**Problem statement:**
Without including any pictures, return the records below exactly as written.

**The data:**
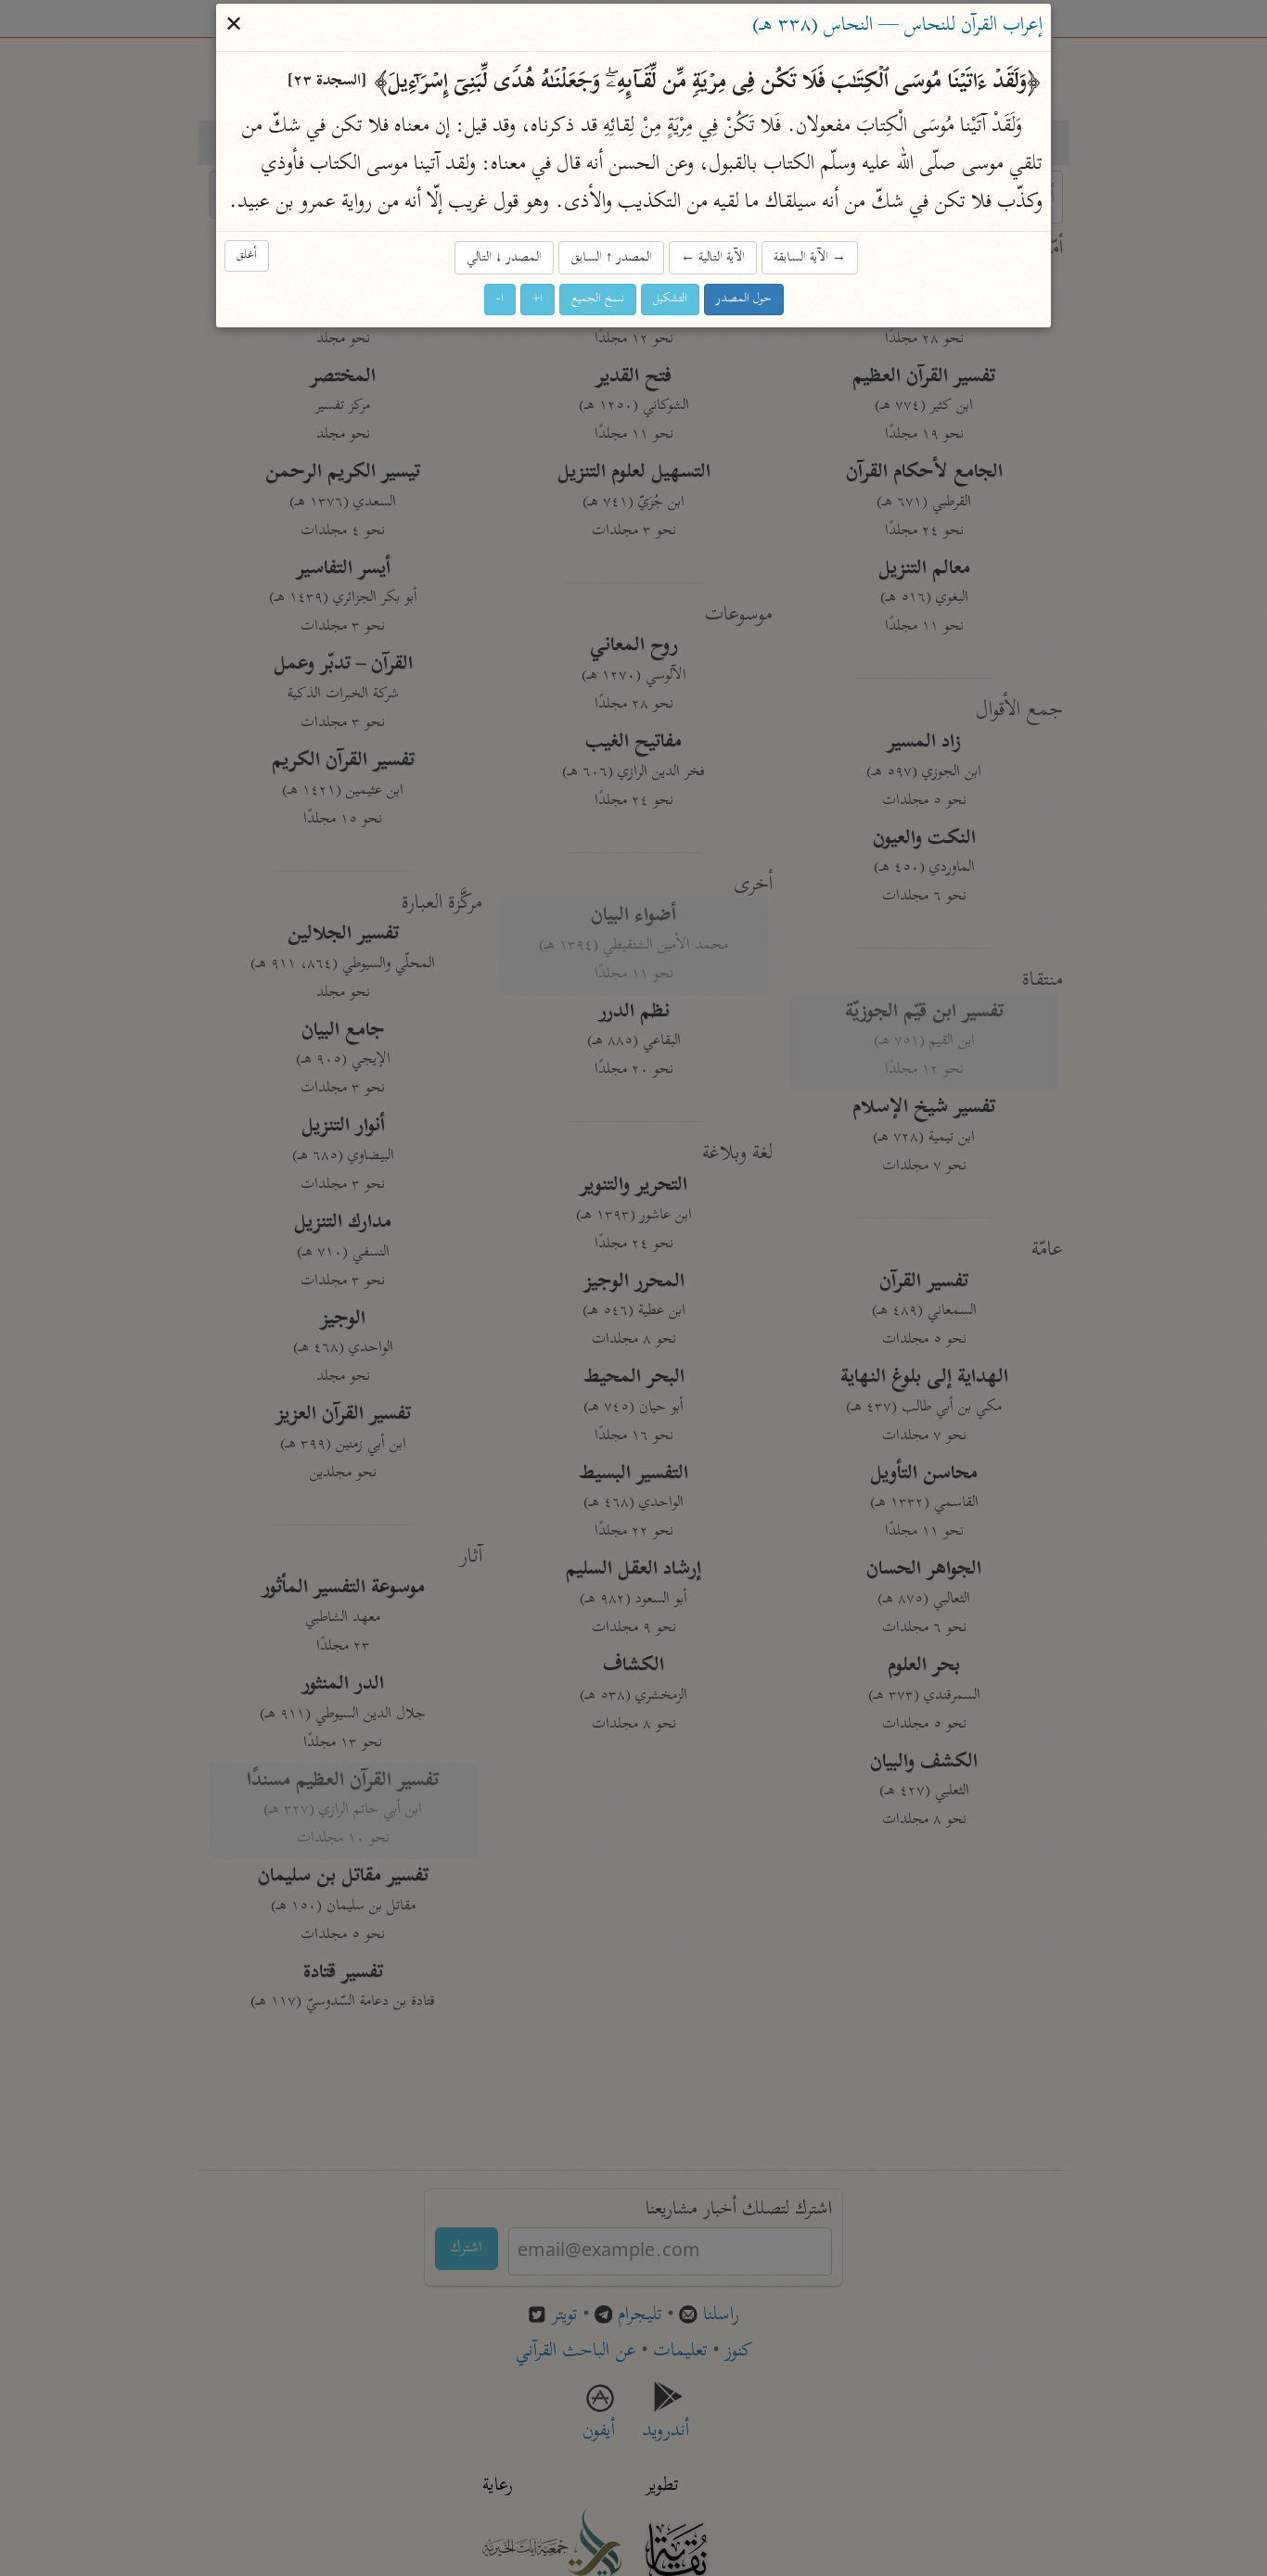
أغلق (247, 256)
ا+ (537, 299)
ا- (500, 299)
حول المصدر (744, 299)
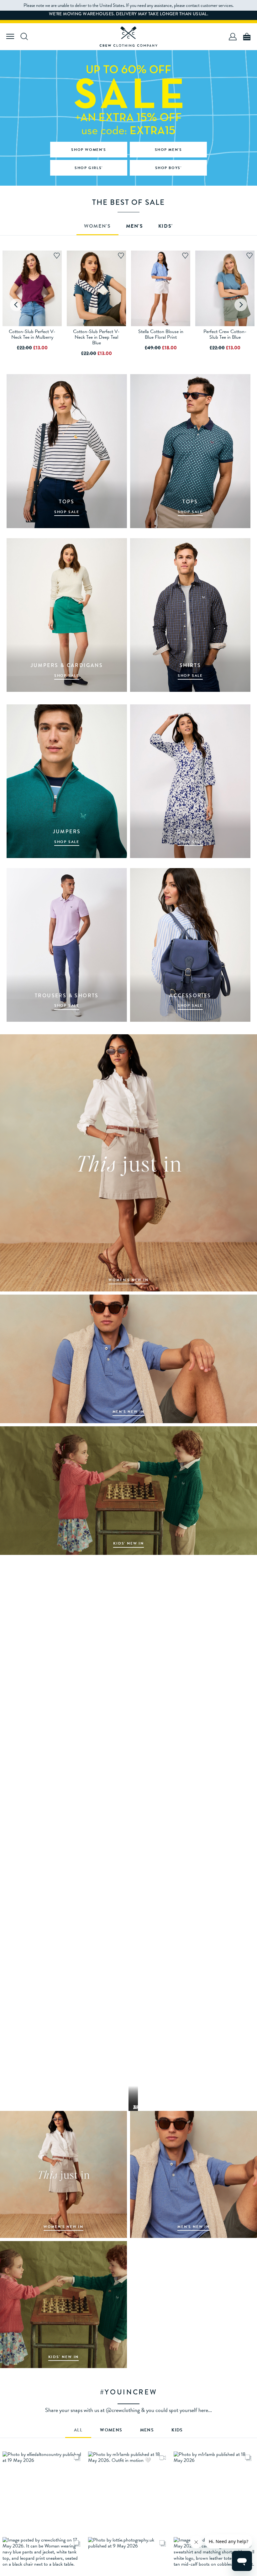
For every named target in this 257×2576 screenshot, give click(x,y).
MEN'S (134, 227)
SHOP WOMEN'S (88, 149)
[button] (43, 2492)
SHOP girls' (89, 168)
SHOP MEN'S (168, 149)
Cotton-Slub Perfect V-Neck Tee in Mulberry (32, 334)
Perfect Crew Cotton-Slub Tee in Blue (225, 334)
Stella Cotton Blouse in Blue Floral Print (160, 334)
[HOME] (128, 36)
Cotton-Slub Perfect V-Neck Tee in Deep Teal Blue (96, 337)
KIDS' (165, 227)
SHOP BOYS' (168, 168)
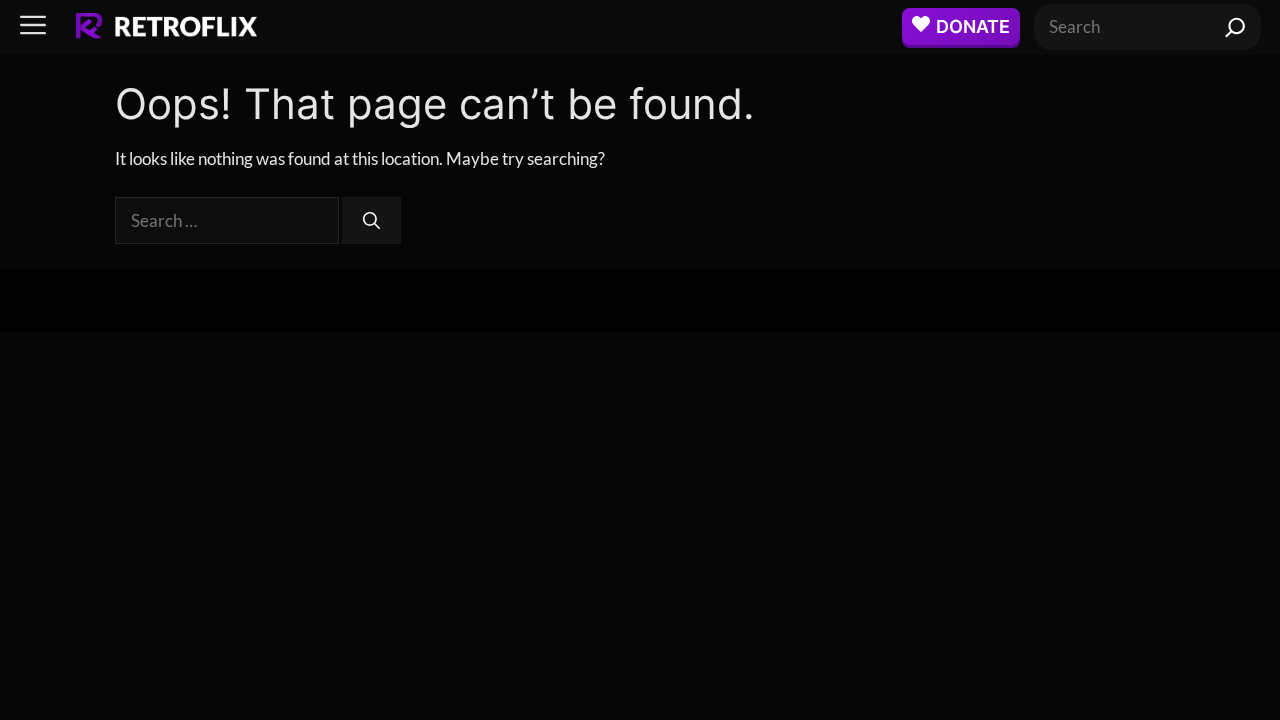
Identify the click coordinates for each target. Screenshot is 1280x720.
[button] (33, 26)
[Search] (1235, 27)
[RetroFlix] (166, 27)
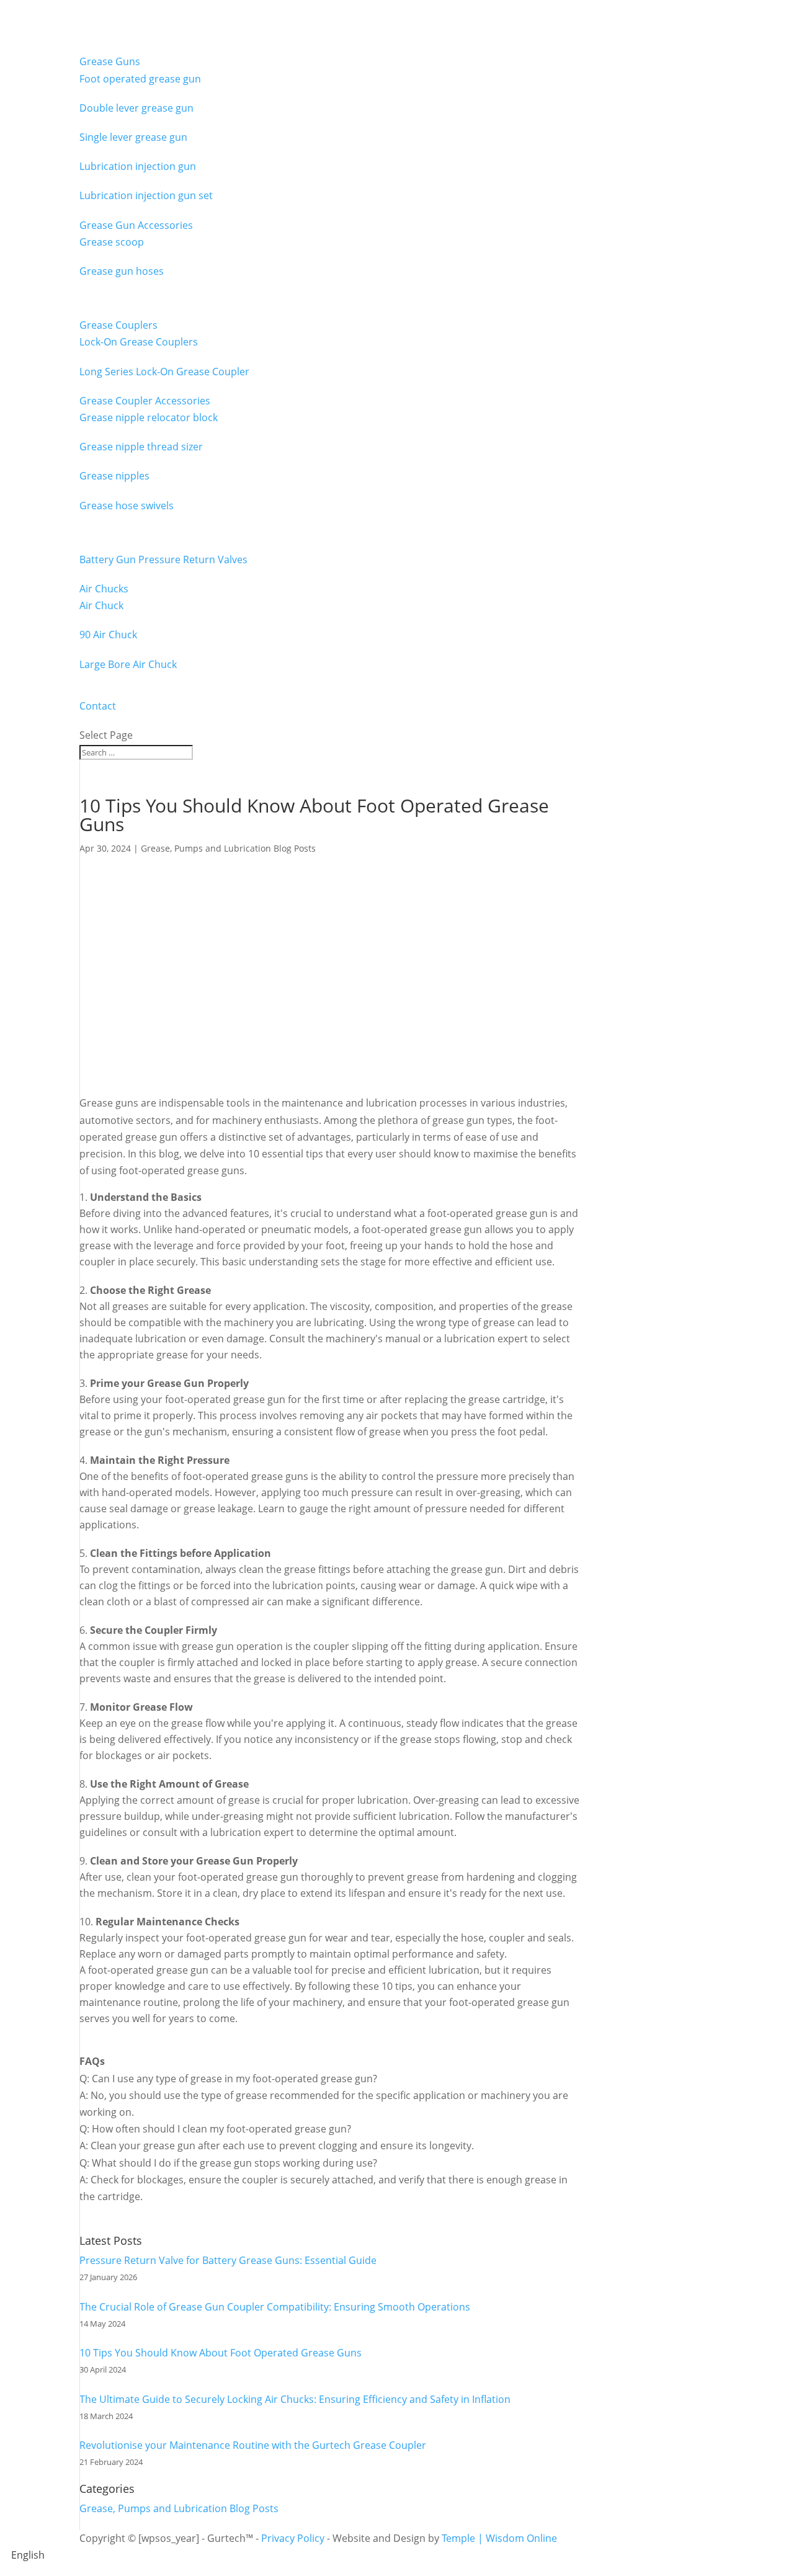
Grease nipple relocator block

**Finished task:**
أغلق (247, 256)
ا+ (537, 299)
ا- (500, 299)
حول المصدر (744, 299)
For every named target in this 257×2576 screenshot, give click(x,y).
MEN'S (134, 227)
SHOP WOMEN'S (88, 149)
[button] (43, 2492)
SHOP girls' (89, 168)
SHOP MEN'S (168, 149)
Cotton-Slub Perfect V-Neck Tee in Mulberry (32, 334)
Perfect Crew Cotton-Slub Tee in Blue (225, 334)
Stella Cotton Blouse in Blue Floral Print (160, 334)
[HOME] (128, 36)
Cotton-Slub Perfect V-Neck Tee in Deep Teal Blue (96, 337)
KIDS' (165, 227)
SHOP BOYS' (168, 168)
Identify the click coordinates for each target. Screenshot is 1280x720.
[button] (33, 26)
[Search] (1235, 27)
[RetroFlix] (166, 27)
Grease nipple relocator block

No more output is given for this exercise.